The obvious comparison is Skyfall, still the high point of the Craig run, and No Time to Die does not have that film’s lean inevitability or its perfect villain. It is messier and more sentimental. The braver comparison, and the one the film invites itself, is On Her Majesty’s Secret Service, the 1969 outlier that dared to give Bond a marriage and a heart and then broke it. Craig’s run has always been a long argument with that film, and this is where it pays the debt off. There is some Logan in the DNA too: the same instinct to take a worn-out icon, strip away the invulnerability, and let an ending actually mean something. Bond films do not usually carry consequences from one to the next. This one is the consequence.

Critics versus the rest of us

Critics are broadly won over, sitting around 83%, with audiences a notch higher at 88%, and the split in the reviews is predictable. The praise is for Craig, for the emotional ambition and for the willingness to commit to a real ending. The complaints are the length and the underpowered villain, both fair. A few longtime fans bristle at how far the film pushes Bond from the unattached killing machine of the Connery era. I land on the warm side of that argument. The reviewer in me values espionage that carries a pulse and an ending that costs something, and on both counts this delivers more than I expected from a fifth entry that nobody quite needed.

Verdict

This is not the best Craig Bond, Skyfall still holds that, and it is too long and too in love with its own melancholy to be the most rewatchable. But it is the bravest, and it is the only one that treats fifteen years of buildup as a debt to be paid rather than a brand to be protected. The villain underwhelms, the middle drags, and none of that quite survives how completely Craig and Fukunaga commit to the goodbye. It is a Bond film with real stakes and a real heart, and it sends the era off on exactly the note it deserves. 810.

Availability: In UK cinemas now, and worth the big screen for the Norway and Cuba sequences. A 4K, Blu-ray and digital release will follow.


Update

Added since this review first appeared: No Time to Die closed the Craig era for good, and the question of who and what comes next remains open, with Eon and the franchise’s new owners yet to name a successor. Its reputation has settled roughly where it landed at release, admired for its nerve and its ending, argued over for its length, and generally placed just below Skyfall and Casino Royale in the Craig rankings. It now streams on Prime Video in the UK depending on the window, and is widely available on 4K UHD, Blu-ray and digital.


BBFC content advice

BBFC 12A certificate

Rated 12A by the BBFC for moderate violence, infrequent strong language. The notes below may contain spoilers.

Violence: There are a number of scenes of violence, including crunchy blows, an arm-break and shootings, but these lack any focus on detail. The film features an extended opening sequence depicting a home invasion and murder, along with intense car chases, scenes of hand-to-hand combat and shoot-outs, with graphic depictions minimised and key violent acts occurring off-screen or shown only in aftermath.

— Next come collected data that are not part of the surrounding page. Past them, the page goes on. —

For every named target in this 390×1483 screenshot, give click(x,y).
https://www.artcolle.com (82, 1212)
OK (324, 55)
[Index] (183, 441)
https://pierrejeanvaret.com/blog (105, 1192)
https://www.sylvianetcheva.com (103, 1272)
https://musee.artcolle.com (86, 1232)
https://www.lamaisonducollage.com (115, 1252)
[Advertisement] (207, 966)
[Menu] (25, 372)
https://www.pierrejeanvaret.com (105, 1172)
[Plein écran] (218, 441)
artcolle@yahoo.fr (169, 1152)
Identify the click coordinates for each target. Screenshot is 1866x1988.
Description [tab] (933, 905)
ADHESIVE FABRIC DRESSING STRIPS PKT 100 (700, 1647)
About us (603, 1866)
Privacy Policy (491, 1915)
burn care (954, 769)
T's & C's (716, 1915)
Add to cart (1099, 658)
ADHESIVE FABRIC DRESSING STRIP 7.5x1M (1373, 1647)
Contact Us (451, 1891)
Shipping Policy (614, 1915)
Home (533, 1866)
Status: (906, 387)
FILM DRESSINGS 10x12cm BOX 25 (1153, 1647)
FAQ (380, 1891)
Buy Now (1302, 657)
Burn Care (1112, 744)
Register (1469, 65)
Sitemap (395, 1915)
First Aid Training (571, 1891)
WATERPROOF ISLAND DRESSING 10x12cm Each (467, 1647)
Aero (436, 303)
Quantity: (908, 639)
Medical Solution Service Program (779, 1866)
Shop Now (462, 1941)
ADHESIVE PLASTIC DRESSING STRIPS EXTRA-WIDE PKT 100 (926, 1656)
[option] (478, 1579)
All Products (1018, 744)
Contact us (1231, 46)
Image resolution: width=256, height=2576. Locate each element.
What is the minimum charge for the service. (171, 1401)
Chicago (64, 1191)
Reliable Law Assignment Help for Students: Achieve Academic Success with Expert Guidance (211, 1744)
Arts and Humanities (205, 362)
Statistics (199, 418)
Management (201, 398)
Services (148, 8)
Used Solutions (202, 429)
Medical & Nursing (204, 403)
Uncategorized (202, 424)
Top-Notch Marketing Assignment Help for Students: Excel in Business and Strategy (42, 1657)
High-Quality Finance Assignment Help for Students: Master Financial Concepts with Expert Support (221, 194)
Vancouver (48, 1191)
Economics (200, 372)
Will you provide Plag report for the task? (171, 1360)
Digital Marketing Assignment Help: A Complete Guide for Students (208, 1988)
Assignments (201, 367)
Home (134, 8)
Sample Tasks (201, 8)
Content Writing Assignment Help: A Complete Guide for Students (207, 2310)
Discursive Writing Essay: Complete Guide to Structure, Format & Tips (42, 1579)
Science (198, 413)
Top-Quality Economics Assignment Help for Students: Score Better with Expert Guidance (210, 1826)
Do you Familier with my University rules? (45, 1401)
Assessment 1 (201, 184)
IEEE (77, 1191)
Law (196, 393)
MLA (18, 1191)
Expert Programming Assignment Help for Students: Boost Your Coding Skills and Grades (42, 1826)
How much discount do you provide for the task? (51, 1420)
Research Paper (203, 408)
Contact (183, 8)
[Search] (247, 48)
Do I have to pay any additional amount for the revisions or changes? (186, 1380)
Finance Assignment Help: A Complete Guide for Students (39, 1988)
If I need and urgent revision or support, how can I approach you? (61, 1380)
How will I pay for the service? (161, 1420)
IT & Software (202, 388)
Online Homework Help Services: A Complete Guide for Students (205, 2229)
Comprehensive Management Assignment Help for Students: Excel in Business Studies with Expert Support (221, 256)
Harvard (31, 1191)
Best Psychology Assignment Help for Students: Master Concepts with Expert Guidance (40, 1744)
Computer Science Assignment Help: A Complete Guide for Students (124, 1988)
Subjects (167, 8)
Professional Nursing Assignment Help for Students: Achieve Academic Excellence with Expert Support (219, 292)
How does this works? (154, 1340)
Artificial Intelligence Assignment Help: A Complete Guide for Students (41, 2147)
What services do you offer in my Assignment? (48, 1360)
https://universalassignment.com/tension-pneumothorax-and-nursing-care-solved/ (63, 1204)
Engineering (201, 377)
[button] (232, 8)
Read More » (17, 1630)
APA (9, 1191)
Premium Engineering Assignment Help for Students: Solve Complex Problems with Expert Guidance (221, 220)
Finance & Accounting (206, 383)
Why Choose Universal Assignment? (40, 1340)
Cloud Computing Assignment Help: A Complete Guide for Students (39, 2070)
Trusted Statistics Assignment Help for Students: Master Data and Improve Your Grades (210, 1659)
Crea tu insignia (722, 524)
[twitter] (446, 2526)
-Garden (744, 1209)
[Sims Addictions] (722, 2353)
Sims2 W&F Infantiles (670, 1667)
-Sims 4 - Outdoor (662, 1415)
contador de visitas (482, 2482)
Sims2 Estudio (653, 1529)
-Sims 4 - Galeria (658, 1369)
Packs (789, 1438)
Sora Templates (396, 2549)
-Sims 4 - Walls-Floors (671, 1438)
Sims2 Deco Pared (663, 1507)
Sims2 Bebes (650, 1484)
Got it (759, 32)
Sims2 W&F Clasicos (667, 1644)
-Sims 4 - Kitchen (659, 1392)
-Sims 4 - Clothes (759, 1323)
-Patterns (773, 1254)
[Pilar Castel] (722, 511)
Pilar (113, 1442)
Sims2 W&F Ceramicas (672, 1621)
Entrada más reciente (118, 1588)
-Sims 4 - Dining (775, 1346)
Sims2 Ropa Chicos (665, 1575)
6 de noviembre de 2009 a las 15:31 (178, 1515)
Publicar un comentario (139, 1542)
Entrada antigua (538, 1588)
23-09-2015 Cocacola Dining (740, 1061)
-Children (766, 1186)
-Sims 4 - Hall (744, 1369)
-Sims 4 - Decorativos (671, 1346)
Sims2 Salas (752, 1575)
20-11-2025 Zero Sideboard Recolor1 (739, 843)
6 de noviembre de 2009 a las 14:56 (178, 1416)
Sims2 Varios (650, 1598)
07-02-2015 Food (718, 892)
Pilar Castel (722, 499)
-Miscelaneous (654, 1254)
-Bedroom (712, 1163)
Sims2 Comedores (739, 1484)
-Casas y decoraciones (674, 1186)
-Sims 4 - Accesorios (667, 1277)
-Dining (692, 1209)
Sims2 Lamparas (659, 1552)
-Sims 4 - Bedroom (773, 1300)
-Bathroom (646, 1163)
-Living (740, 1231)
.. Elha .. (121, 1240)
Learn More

Language: There is a single use of strong language (‘f**k’), as well as other milder terms.

Threat and horror: The threat is sustained across action sequences and the central bioweapon plot, in keeping with audience expectations of the series.

Detailed BBFC content advice for this release was only partially retrievable; the categories above are drawn from the BBFC’s published classification and case study for the film. Source: British Board of Film Classification (bbfc.co.uk).